Price increases did cool slightly on an annual basis,

with the US consumer price index climbing 6 per cent over the year up to and including February, the Labour Department said on Tuesday.

That figure was down from 6.4 per cent in January, and matched the slowdown that economists expected. It seemed like an encouraging sign, but the underlying details of the report made the data more worrying.

Inflation looked far firmer beneath the surface. The price index climbed 0.5 per cent from the previous month after it was stripped of food and fuel prices – both of which bounce around a lot – offering a sense of underlying price pressures. That was up from 0.4 per cent in January and more than economists had forecast.

In fact, the increase was the fastest monthly pickup in the so-called core index since last September, which is not the kind of progress central bankers are hoping for a year into their fight against inflation. Many close Fed watchers anticipated that the central bank, which meets next week, would raise interest rates by a quarter-point in the wake of the data – a gradual move that would try to balance risks posed by rapid price increases with the threat of further financial instability as tremors shoot through the banking system.

“It’s a strong report,” Ms Priya Misra, global head of rates strategy at T.D. Securities, said of the inflation report. “It’s really hard for the Fed to respond by not hiking – or cutting, that’s crazy talk.”

The Fed had been awaiting this inflation report before its decision next Wednesday. Recent price, job market and growth data has suggested that the US economy is retaining more strength early in 2023 than expected.

Policymakers were looking to the consumer price index reading from February to try to understand whether the pickup was a blip caused by mild January weather – which tends to encourage consumer spending and construction – or a genuine signal that the economy might be regaining momentum.

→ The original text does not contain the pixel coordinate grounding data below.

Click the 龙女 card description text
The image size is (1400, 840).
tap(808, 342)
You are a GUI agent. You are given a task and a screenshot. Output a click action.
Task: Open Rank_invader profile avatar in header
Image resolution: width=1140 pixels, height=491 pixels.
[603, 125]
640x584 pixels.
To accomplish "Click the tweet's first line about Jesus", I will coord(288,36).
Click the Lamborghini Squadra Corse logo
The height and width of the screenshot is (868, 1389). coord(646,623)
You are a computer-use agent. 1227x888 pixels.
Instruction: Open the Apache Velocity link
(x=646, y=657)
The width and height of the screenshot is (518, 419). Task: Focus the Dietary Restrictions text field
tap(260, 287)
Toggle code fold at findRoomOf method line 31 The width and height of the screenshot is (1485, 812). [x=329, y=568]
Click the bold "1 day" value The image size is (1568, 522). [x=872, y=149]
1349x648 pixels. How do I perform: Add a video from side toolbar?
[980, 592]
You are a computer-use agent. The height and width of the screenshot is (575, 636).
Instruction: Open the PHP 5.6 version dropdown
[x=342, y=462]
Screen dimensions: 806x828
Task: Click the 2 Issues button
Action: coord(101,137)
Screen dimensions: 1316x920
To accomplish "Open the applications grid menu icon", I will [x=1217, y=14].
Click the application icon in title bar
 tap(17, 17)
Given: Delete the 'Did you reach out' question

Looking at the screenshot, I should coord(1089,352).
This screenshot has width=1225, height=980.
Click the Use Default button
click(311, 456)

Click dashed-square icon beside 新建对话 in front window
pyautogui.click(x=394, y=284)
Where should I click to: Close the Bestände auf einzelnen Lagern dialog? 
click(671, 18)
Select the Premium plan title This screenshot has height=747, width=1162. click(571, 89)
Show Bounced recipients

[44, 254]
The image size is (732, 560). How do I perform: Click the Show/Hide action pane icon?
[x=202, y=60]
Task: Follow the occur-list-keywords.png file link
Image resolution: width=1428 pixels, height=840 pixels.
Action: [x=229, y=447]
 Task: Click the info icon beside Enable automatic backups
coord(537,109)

Just last week, Fed chair Jerome Powell suggested that if the data came in hot, the US central bank might raise rates by half a percentage point at its meeting. That would have been a big shift: After raising rates rapidly in 2022, including four jumbo three-quarter-point increases, the Fed slowed its moves to a half-point last December and a quarter-point in January.

But in the span of a few days, the Fed’s decision has become enormously complicated. Three notable banks in the United States have blown up in the past week, a bout of turmoil that is partly the result of higher interest rates.

The collapse of Silicon Valley Bank (SVB) at the end of last week, followed by the seizure of Signature Bank just days later, spurred a sweeping government response meant to assure depositors that their money was safe to prevent bank runs from spreading across the country.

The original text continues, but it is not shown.